In Yarnell, we held "that the documents exempt from discovery and excluded from evidence under [23 U.S.C.] § 409 are precisely the documents described and prepared under the authority of §§ 130, 144, and 152, and no others." 181 Ariz. at 319, 890 P.2d at 614. On remand, the trial court admitted into evidence an order of the Arizona Corporation Commission, filed four years before the accident, which required improvements at the crossing. The jury returned a verdict in favor of Isbell and against the State. The court of appeals reversed, holding, among other things, that the order of the Commission was inadmissible under 23 U.S.C. § 409. Believing that this ruling was inconsistent with our opinion in Yarnell, we granted review. Rule 23(c)(3), Ariz. R. Civ. App. P.
I.
In 1995, Congress amended 23 U.S.C. § 409 to add the words "or collected" after the words "data compiled." The amendment was designed to ensure that "raw data collected prior to being made part of any formal or bound report" is also within the scope of the statute. H.R. Rep. No. 104-246, at 59 (1995), reprinted in 1995 U.S.C.C.A.N. 522, 551. This makes it clear that if data is either compiled or collected pursuant to 23 U.S.C. § 130, then the rule of exclusion under § 409 applies.
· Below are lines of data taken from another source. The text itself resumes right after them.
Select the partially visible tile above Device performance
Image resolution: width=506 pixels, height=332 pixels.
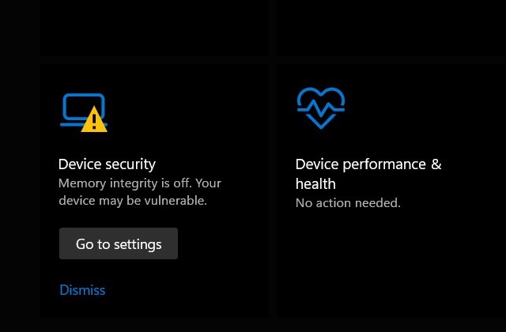point(391,28)
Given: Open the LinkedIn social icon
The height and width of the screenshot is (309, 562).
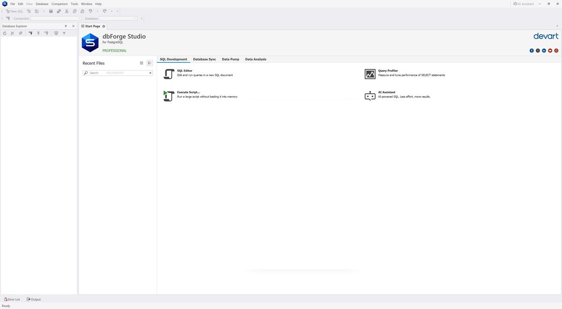Looking at the screenshot, I should [544, 51].
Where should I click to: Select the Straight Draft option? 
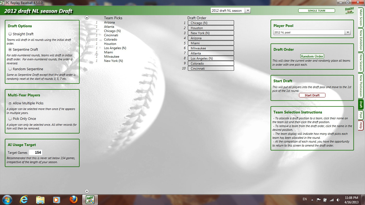coord(10,34)
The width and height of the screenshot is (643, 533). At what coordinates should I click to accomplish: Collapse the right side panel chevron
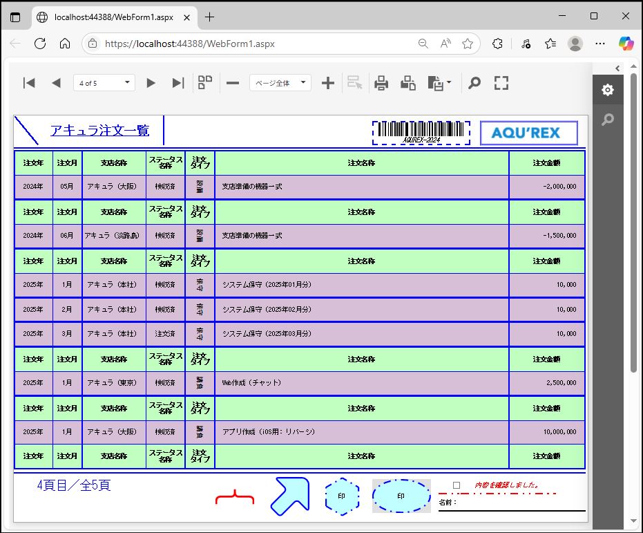point(617,68)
The court of appeals believed that this amendment made a difference here. Isbell v. State of Arizona, 1 CA-CV 98-0209, slip op. at 7-8 (App. filed May 13, 1999). It believed that the order of the Commission was a "report" within the meaning of § 409, but that even if it was not, it contained protected "collected" data. Id. at 9. We disagree.
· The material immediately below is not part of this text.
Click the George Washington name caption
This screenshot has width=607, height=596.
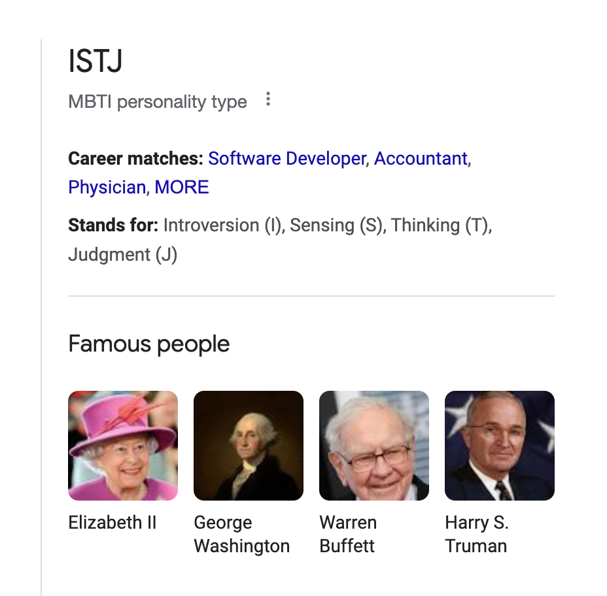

The Commission order is not a document described and prepared under the authority of 23 U.S.C. § 130. Yarnell, 181 Ariz. at 319, 890 P.2d at 614. 23 U.S.C. § 130(d) requires states to conduct "a survey of all highways to identify those railroad crossings which may require separation, relocation, or protective devices, and establish and implement a schedule of projects for this purpose." The order of the Commission is neither a survey nor a schedule within the meaning of this statute. Nor was it prepared under its authority. Instead, the Commission prepared the order in this case under the authority of A.R.S. §§ 40-337 and 40-337.01, Arizona's own statutory scheme for regulating railroads. The Commission was authorized and obligated to issue such orders long before there was any federal program. Its order quotes § 40-337(C) and was entered because A.R.S. § 40-337.01(B) requires the Commission to issue such an order whenever it determines that a crossing is sufficiently hazardous to warrant automatic gates. This obligation existed with or without federal funding. That the order acknowledged the existence of federal funding did not relieve the Commission of its requirement to enter such an order under Arizona law. In addition, the State does not controvert Isbell's contention that any federal funding here was approved before the order was entered.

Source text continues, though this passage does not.